## Problem details
Each entry below should be written out exactly as it is, with no pictures.

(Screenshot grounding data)
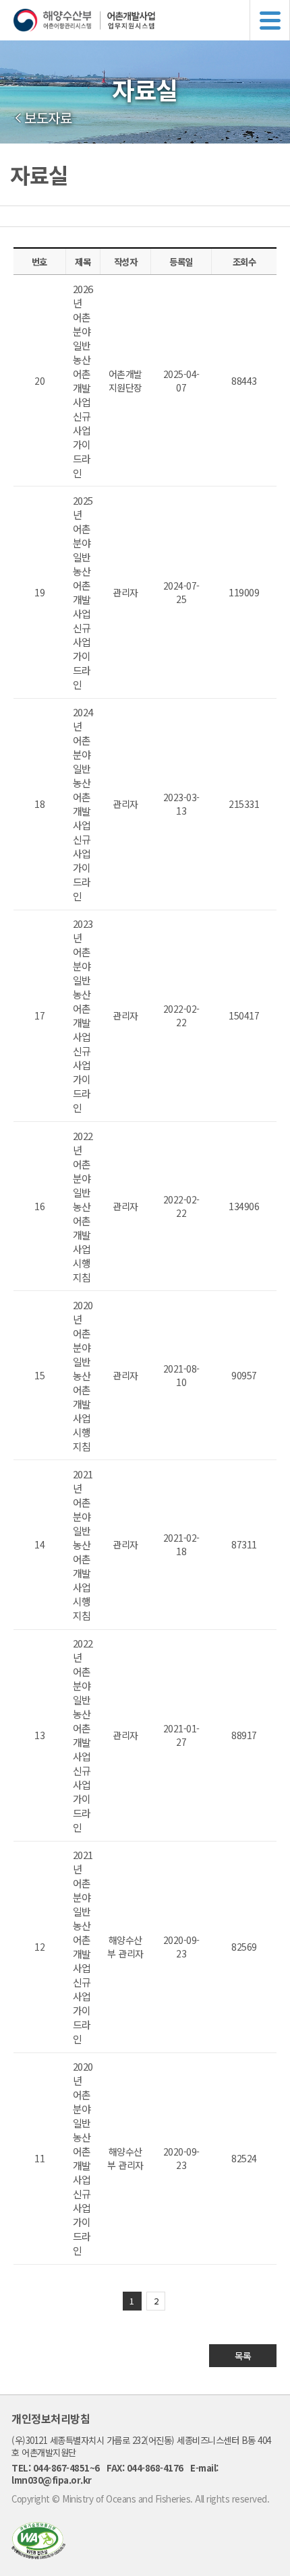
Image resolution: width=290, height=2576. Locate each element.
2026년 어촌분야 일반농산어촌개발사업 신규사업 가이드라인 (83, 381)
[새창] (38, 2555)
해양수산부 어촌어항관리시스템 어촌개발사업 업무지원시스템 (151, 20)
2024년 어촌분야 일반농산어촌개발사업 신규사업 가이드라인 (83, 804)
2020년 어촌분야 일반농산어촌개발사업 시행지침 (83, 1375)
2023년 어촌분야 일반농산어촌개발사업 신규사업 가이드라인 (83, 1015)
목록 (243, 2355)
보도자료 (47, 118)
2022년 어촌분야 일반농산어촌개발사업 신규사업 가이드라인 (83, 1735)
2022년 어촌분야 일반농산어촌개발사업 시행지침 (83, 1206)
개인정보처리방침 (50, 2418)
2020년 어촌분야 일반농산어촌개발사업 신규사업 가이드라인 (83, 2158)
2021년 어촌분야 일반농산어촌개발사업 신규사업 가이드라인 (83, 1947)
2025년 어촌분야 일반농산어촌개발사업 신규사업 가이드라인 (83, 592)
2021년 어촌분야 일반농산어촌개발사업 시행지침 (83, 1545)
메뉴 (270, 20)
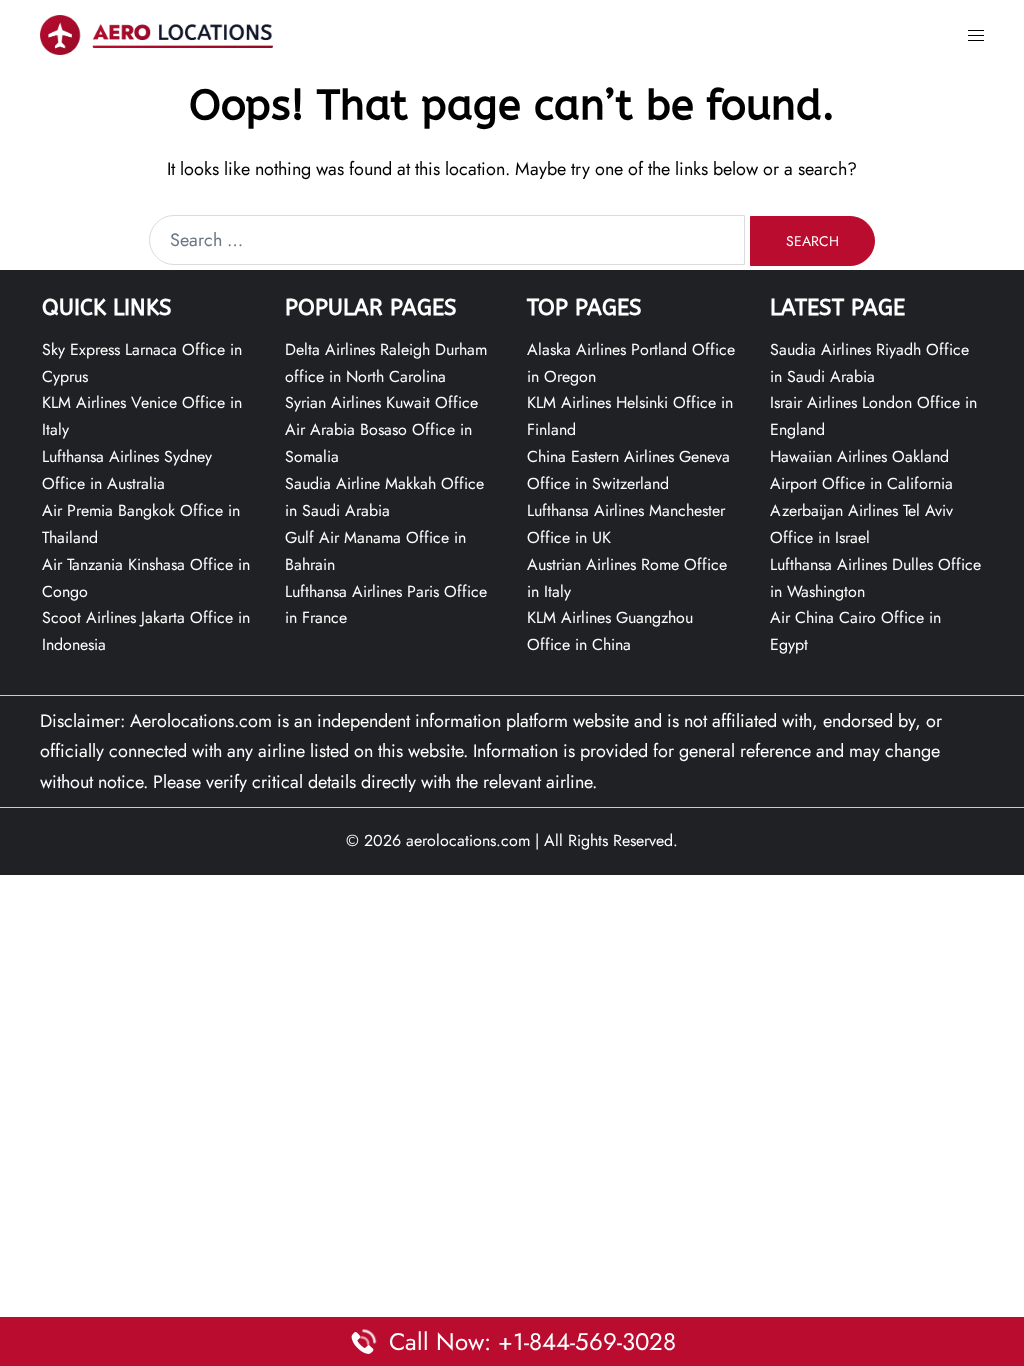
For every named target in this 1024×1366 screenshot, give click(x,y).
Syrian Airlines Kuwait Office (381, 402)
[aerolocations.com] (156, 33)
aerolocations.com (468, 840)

## Written reply
Image resolution: width=290, height=2576. Locate each element.
2026년 어촌분야 일반농산어촌개발사업 신규사업 가이드라인 (83, 381)
[새창] (38, 2555)
해양수산부 어촌어항관리시스템 어촌개발사업 업무지원시스템 (151, 20)
2024년 어촌분야 일반농산어촌개발사업 신규사업 가이드라인 (83, 804)
2020년 어촌분야 일반농산어촌개발사업 시행지침 (83, 1375)
2023년 어촌분야 일반농산어촌개발사업 신규사업 가이드라인 (83, 1015)
목록 (243, 2355)
보도자료 (47, 118)
2022년 어촌분야 일반농산어촌개발사업 신규사업 가이드라인 (83, 1735)
2022년 어촌분야 일반농산어촌개발사업 시행지침 (83, 1206)
개인정보처리방침 (50, 2418)
2020년 어촌분야 일반농산어촌개발사업 신규사업 가이드라인 (83, 2158)
2021년 어촌분야 일반농산어촌개발사업 신규사업 가이드라인 (83, 1947)
2025년 어촌분야 일반농산어촌개발사업 신규사업 가이드라인 (83, 592)
2021년 어촌분야 일반농산어촌개발사업 시행지침 (83, 1545)
메뉴 (270, 20)
For every named target in this 1024×1366 screenshot, give click(x,y).
Syrian Airlines Kuwait Office (381, 402)
[aerolocations.com] (156, 33)
aerolocations.com (468, 840)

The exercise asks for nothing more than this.